Duas das principais associações de juízes brasileiros se movimentaram em Brasília nesta semana para buscar a concessão de visto humanitário a 270 juízas do Afeganistão, após o Talibã ter retomado o controle do país.

Fardin Waezi/Unama

De acordo com ofício enviado na última terça-feira (24/8) pelo presidente da Associação dos Juízes Federais do Brasil (Ajufe), Eduardo Fernandes, ao Itamaraty, as magistradas afegãs "se encontram em risco por desempenharem a função e, adicionalmente, por terem julgado e condenado membros do regime que retomou o controle do país".

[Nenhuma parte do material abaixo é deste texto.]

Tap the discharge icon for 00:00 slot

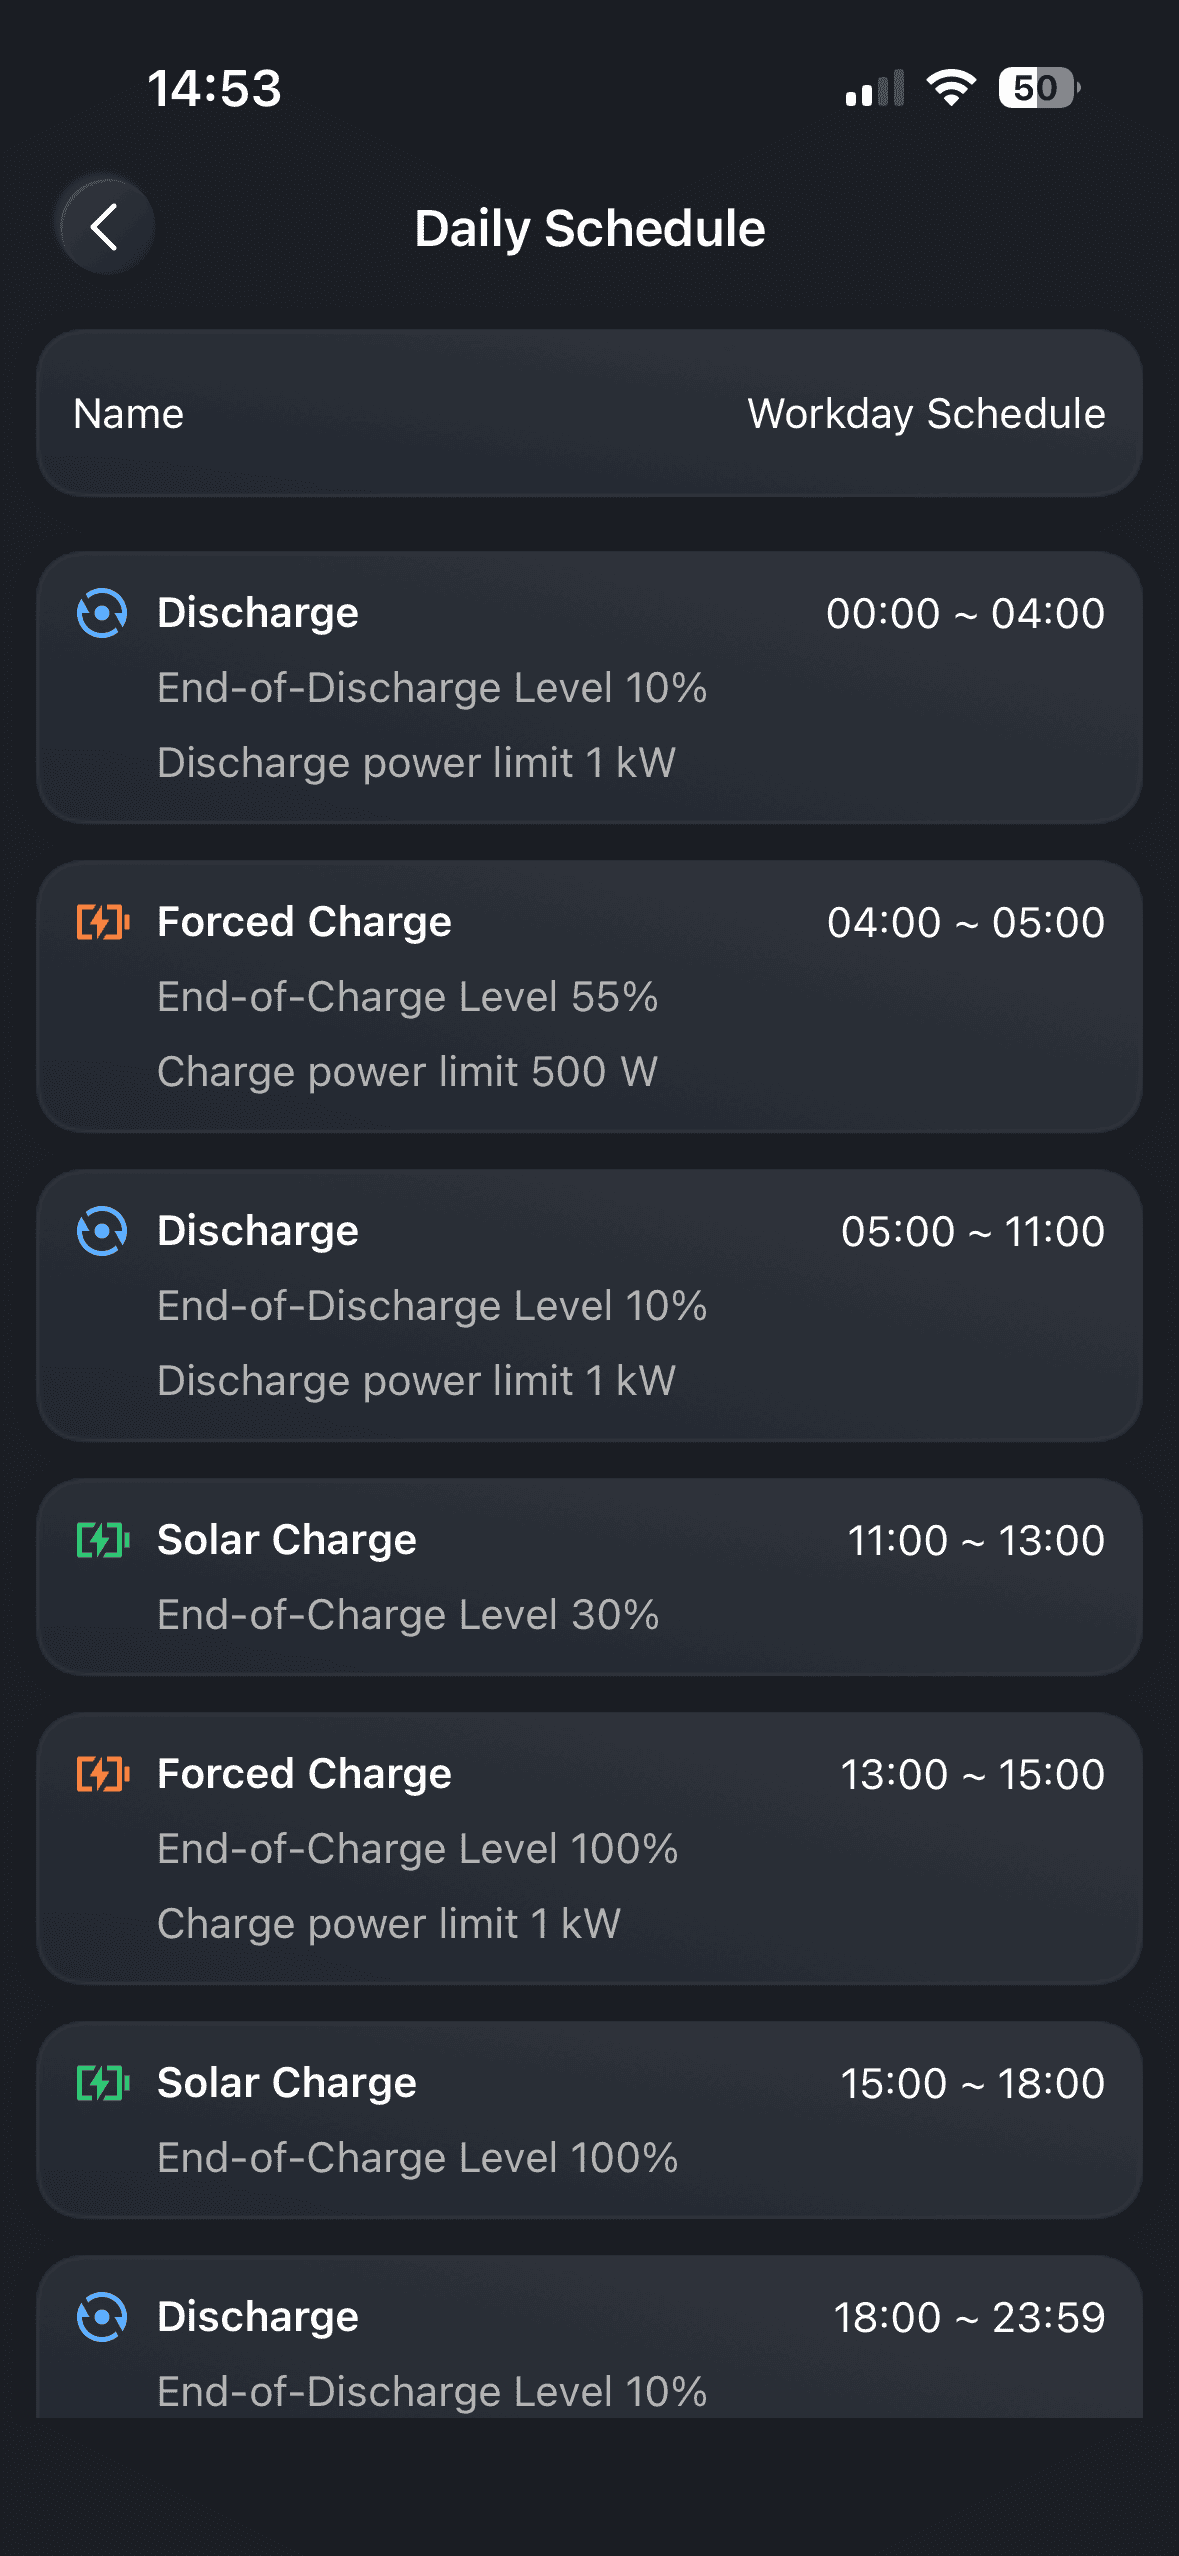click(102, 613)
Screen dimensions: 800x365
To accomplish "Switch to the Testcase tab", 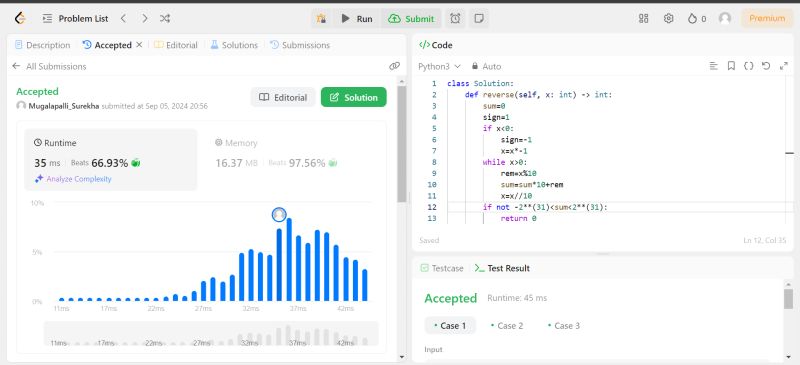I will click(442, 268).
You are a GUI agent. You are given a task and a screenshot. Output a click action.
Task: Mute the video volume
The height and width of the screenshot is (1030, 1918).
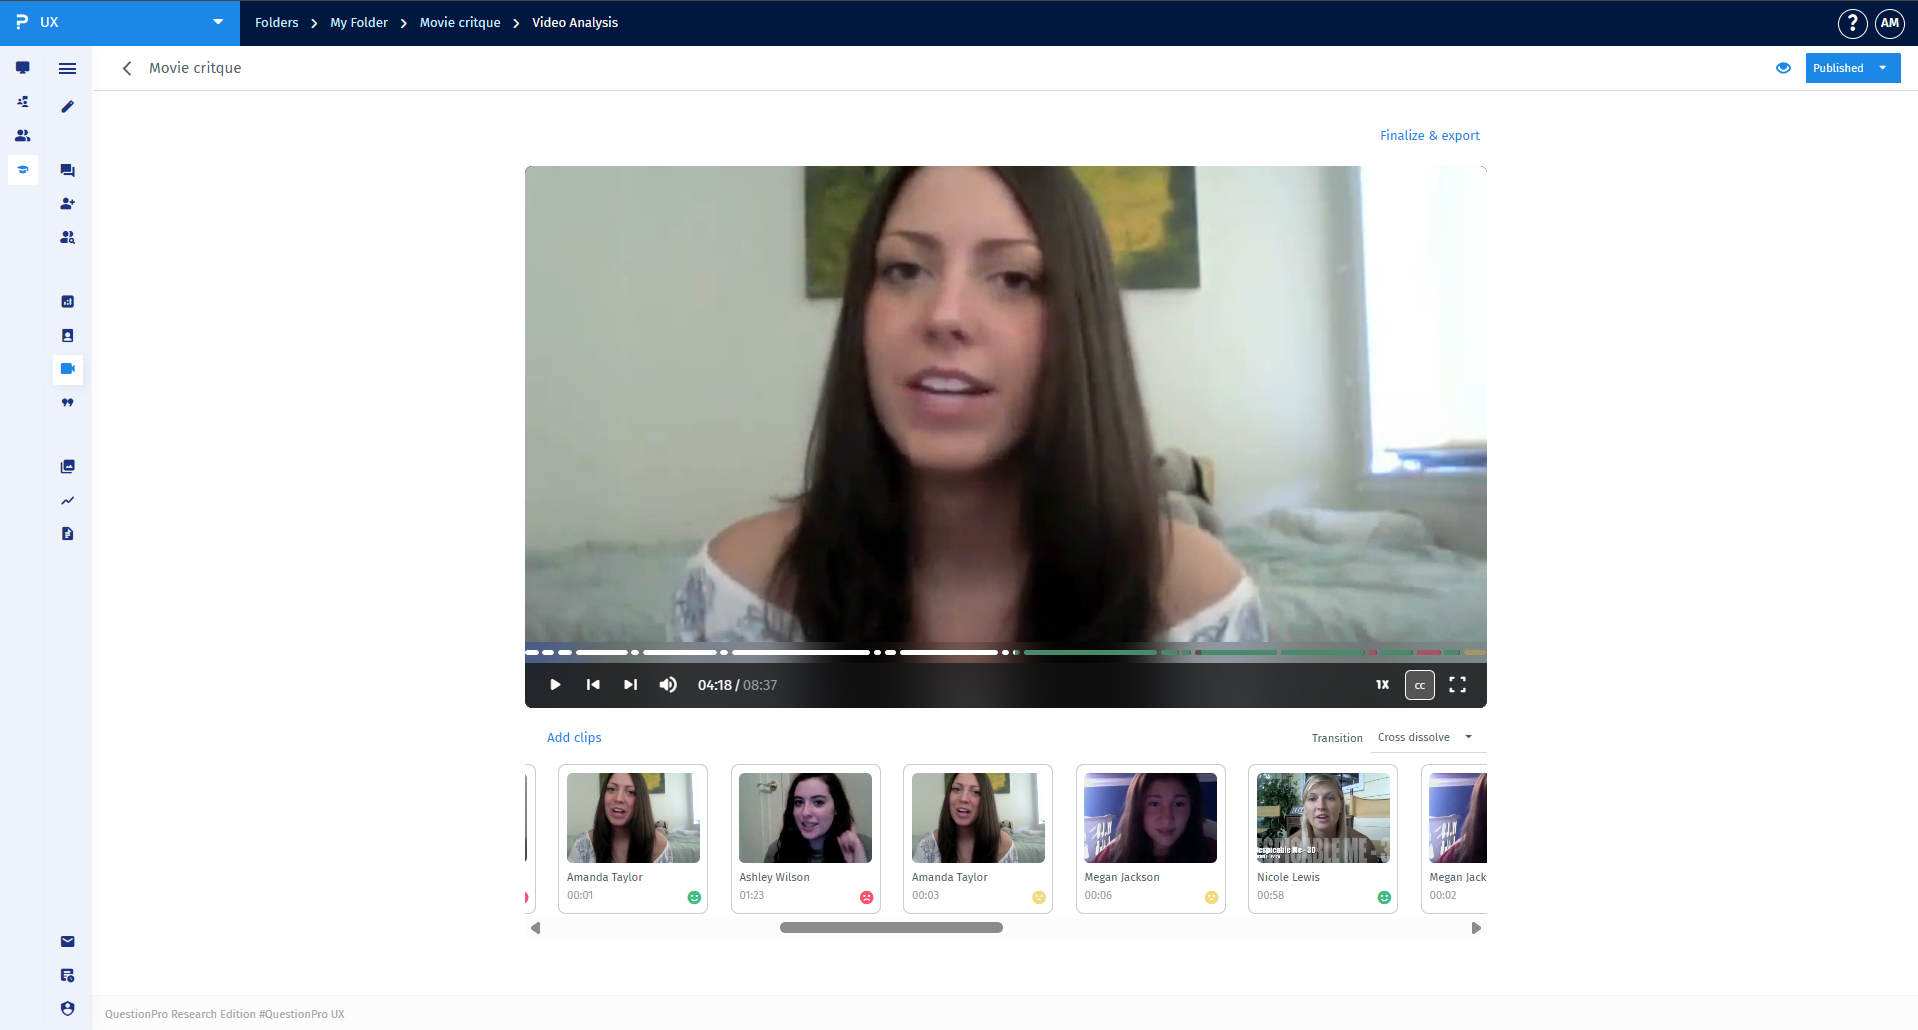[x=668, y=685]
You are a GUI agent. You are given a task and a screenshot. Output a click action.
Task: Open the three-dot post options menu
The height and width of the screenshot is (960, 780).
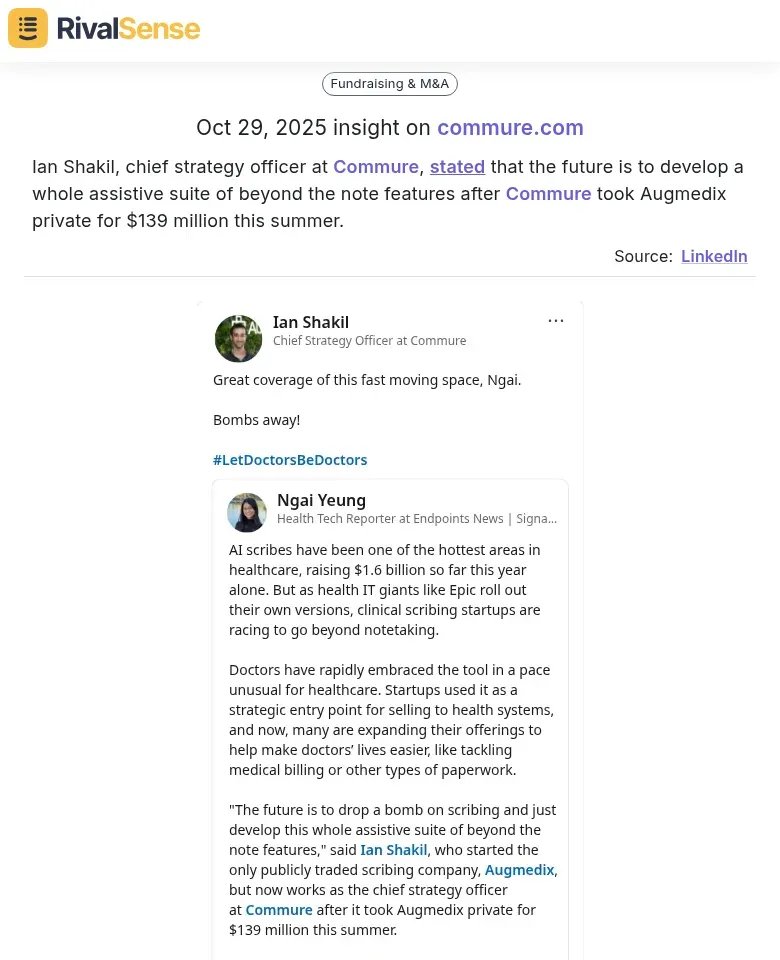(x=556, y=321)
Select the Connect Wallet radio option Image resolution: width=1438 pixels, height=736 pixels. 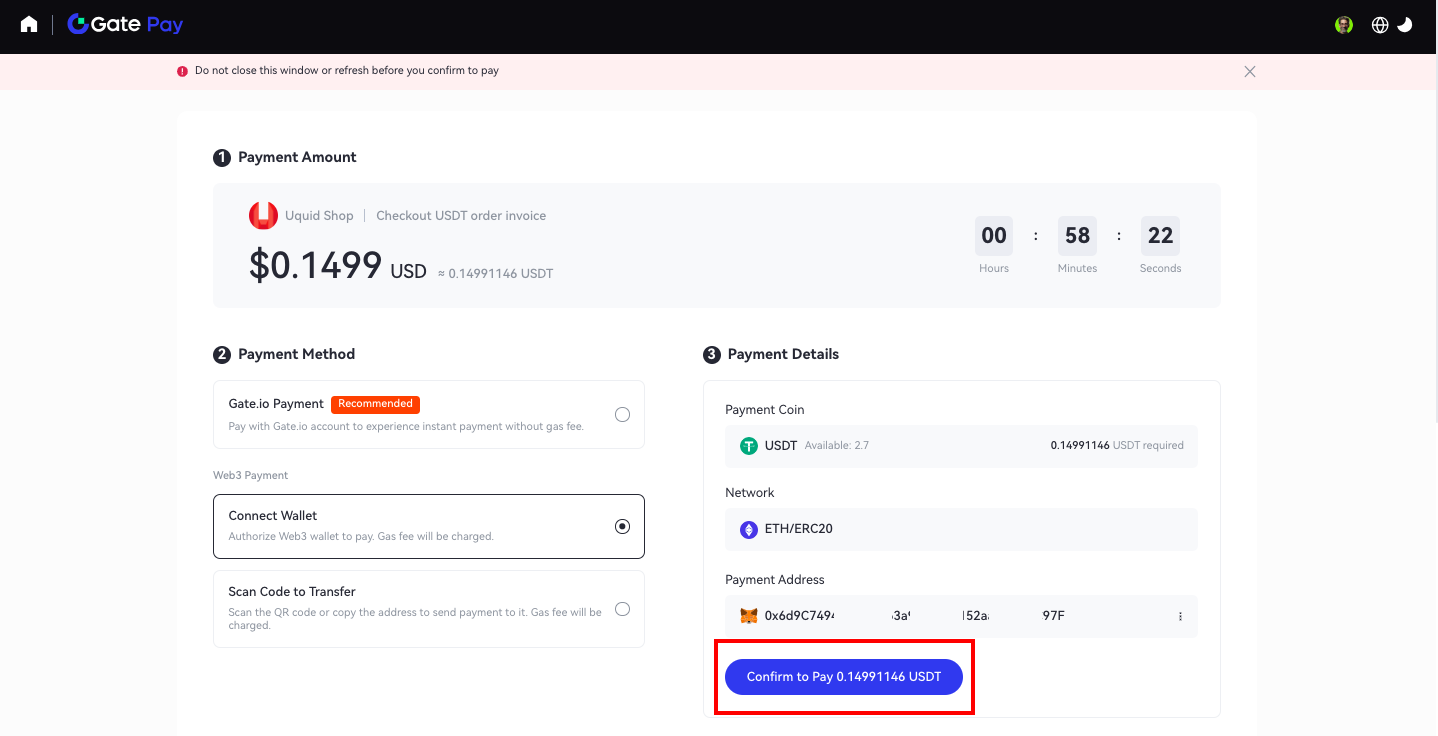click(x=622, y=526)
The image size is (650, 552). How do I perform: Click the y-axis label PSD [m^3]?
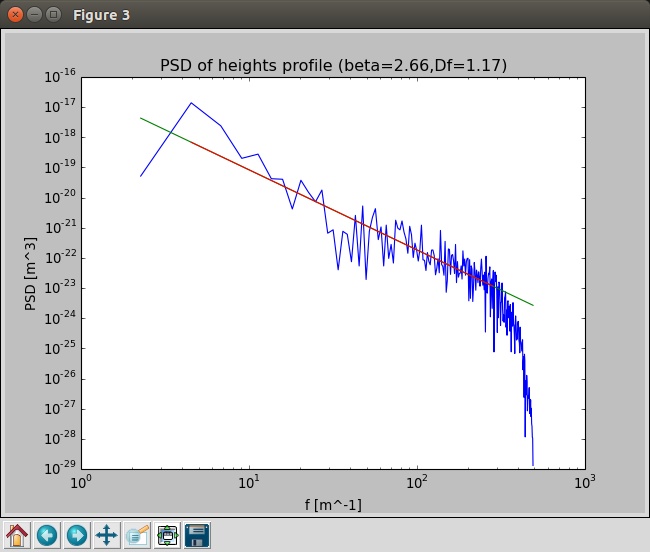click(30, 273)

Em paralelo, a presidente da Associação dos Magistrados Brasileiros (AMB), Renata Gil, reuniu-se na quarta (25/8) com o presidente da Comissão de Relações Exteriores da Câmara, deputado Aécio Neves (PSDB-MG), para pedir que interceda na concessão dos vistos.

"Nos causa perplexidade e preocupação a situação das mulheres afegãs. As ameaças aos direitos fundamentais conquistados após anos de luta impõem a necessidade de uma ação imediata", disse presidente da AMB no encontro, segundo nota divulgada pela associação.

A movimentação das associações brasileiras atende a um apelo da União Internacional de Magistrados (UIM), que na semana passada emitiu comunicado pedindo proteção às juízas afegãs.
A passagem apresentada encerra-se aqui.